Commonhold is a new idea and I hope that it will be applied to new properties. My hon. Friend the Member for Cities of London and Westminster (Mr. Field) made a valid point in that regard when he asked what would happen if a landlord's family had moved into his property, thereby enabling him to stop the 100 per cent. ownership. Whether or not the 100 per cent. figure is considered in Committee, the question of frustration must carefully be addressed. Another question arose with regard to the use of positive covenants-a matter which it was suggested was not within the scope of the Bill. I think that this would be good opportunity to address the law on positive covenants and to enable them to run with the land. I do not see why that matter should not be dealt with in the Bill, especially as it will be an essential component in the new concept of commonhold ownership.

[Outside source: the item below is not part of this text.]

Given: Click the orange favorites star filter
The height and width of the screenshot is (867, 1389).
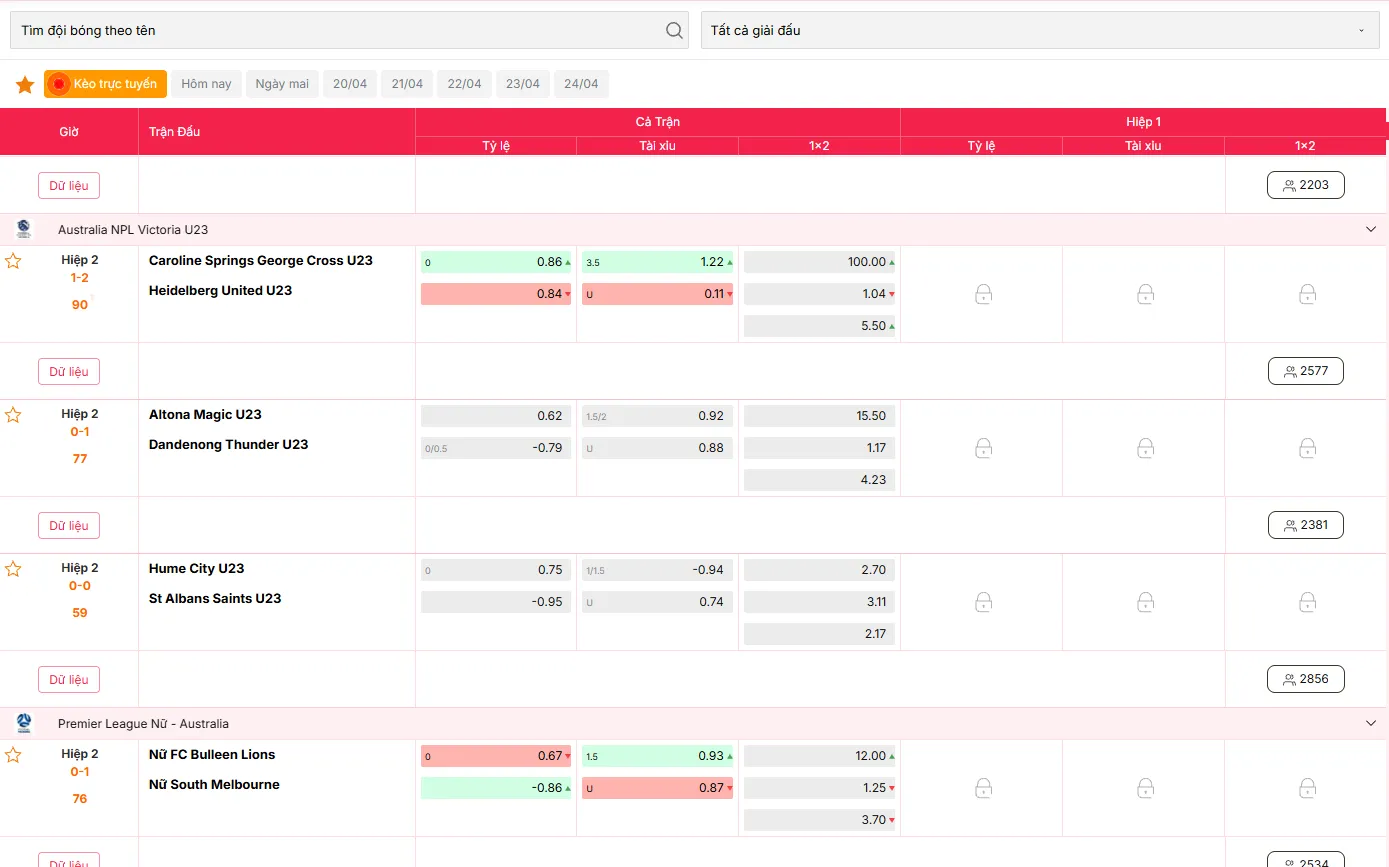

We also need to keep it in mind that ownership is not the be all and end all in terms of commonhold. I should like to give a few examples to illustrate that point. In relation to nuisance neighbours, more than 70 per cent. of people who own the freehold of their blocks of flats are apparently finding that ownership is not the answer to all their problems. According to a survey conducted by a certain firm of specialist insurers, those people are still having to deal with neighbours who fail to fulfil their obligations as leaseholders and the problem is getting worse. The survey, which was completed by people who act as voluntary directors and officers of their residents' management companies, showed that only 40 per cent. of those surveyed felt that their neighbours were aware of their responsibilities as leaseholders, compared with 49 per cent. in 1998, when the previous survey had been conducted. More than half the respondents said that dealing with unsociable neighbours was a bugbear and the most difficult aspect of management. A full 70 per cent. said that they had experienced major problems. Collection of service charges, the sub-letting of flats by leaseholders to unsuitable tenants and the hogging of car parking spaces stand out as the most common areas of conflict.

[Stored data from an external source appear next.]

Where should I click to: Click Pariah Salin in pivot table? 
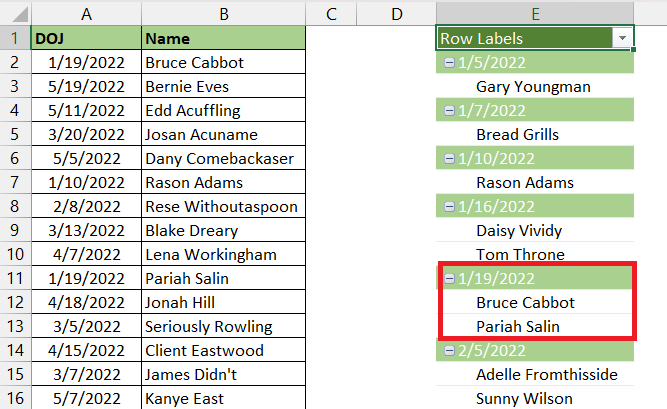[x=518, y=326]
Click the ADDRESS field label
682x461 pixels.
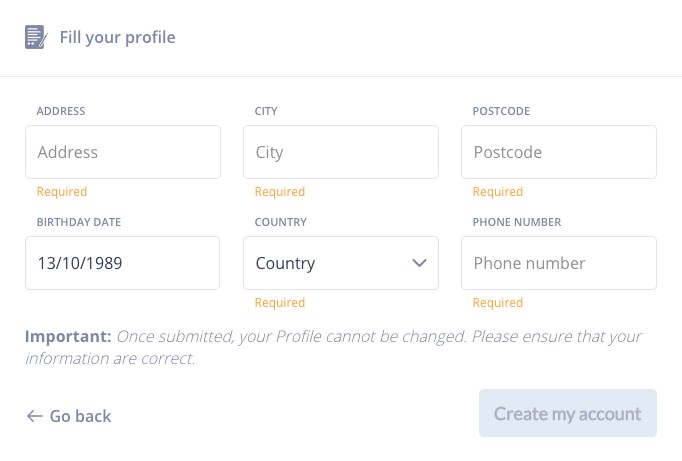(61, 111)
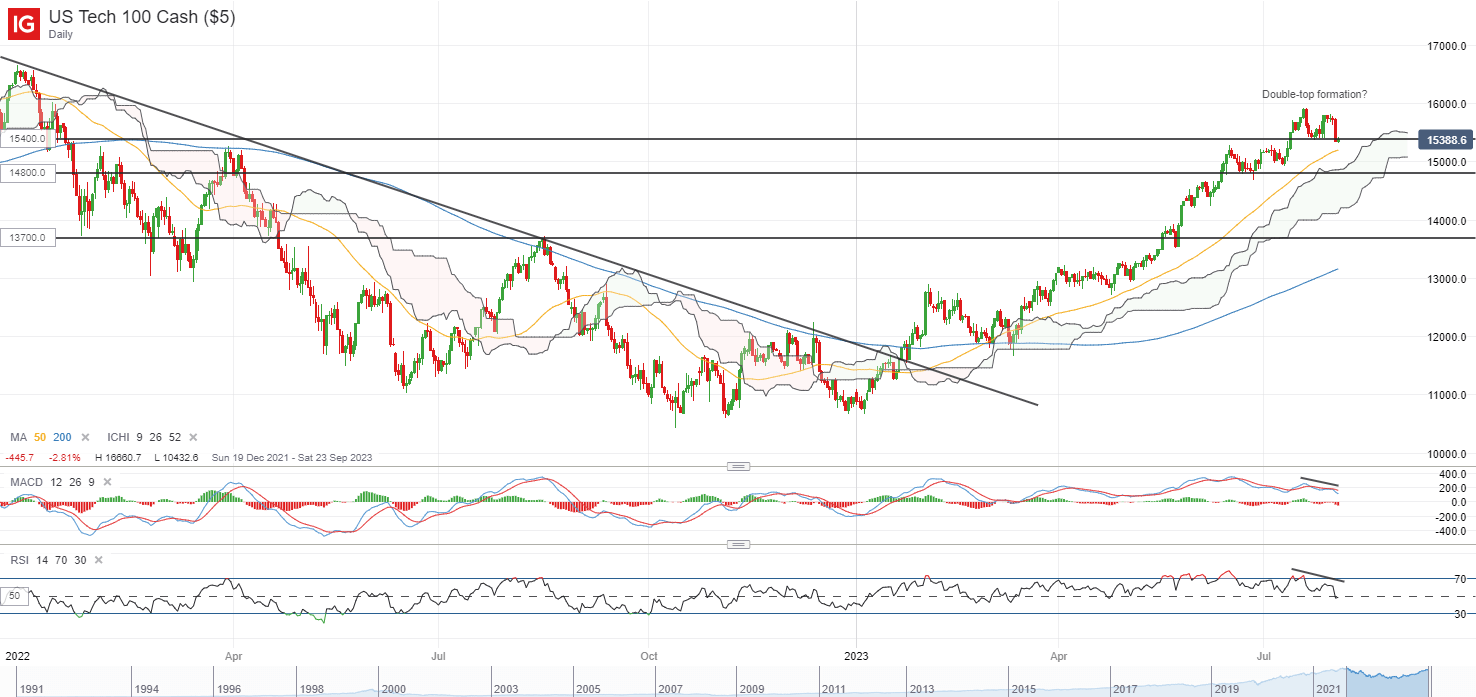Jump to 2009 on the timeline navigator
1476x697 pixels.
[750, 689]
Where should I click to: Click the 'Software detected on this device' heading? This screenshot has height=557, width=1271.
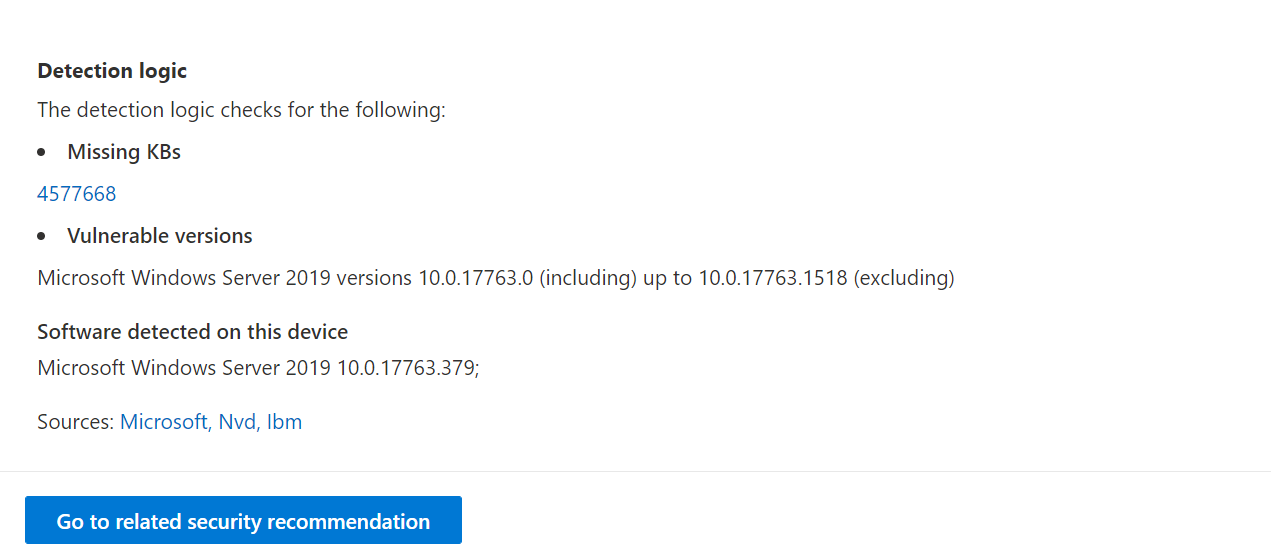coord(193,332)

In addition, there is a problem for managers who are facing litigation. Individuals acting as directors and officers of residents' management companies are increasingly likely to find themselves falling foul of the law, which recognises no difference between them and directors of big commercial companies. Increasingly, they are having to take out liability insurance to cover them against that possibility. It would be helpful if the Bill could deal with that problem, which will get worse as a result of the proposed legislation.

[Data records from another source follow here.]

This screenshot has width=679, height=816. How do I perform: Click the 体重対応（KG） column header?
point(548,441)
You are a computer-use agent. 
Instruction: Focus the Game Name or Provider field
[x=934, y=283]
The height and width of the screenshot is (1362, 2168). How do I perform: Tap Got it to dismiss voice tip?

Finally, I must mention the problem of investors being put off investing as a result of the legislation. Investment is at the heart of urban renaissance, which is supposed to be about having mixed-use buildings. To achieve that, one must find investors who are prepared to invest in the commercial part of such buildings, which is usually the ground floor and, perhaps, the floor above. Such investors like to have some control over their investment and to be able to redevelop where necessary.

While it has been relatively easy for investors to keep control of a building, it has still been hard to find backers for that type of venture. The Government will find that life will be even harder for investors as a result of two measures that the Bill will introduce. First, it will increase the threshold of commercial space in a building for which leaseholders can buy the freehold from 10 per cent. to 25 per cent. Secondly, the Government appear to be proposing to do away with the low-rent test. Often the rents of city-centre buildings are too high for the buildings to be caught by the legislation. Those two provisions will result in virtually all mixed-use buildings being caught under it. The proposal to remove the low-rent test remains in the published Bill.

I have listed some issues with which the Government should deal in the Bill. The final question is one that many hon. Members have raised. Once the Bill has been enacted, will the Government have legislation that will make commonhold attractive? If it is not attractive, we will not be moving forward with this legislation.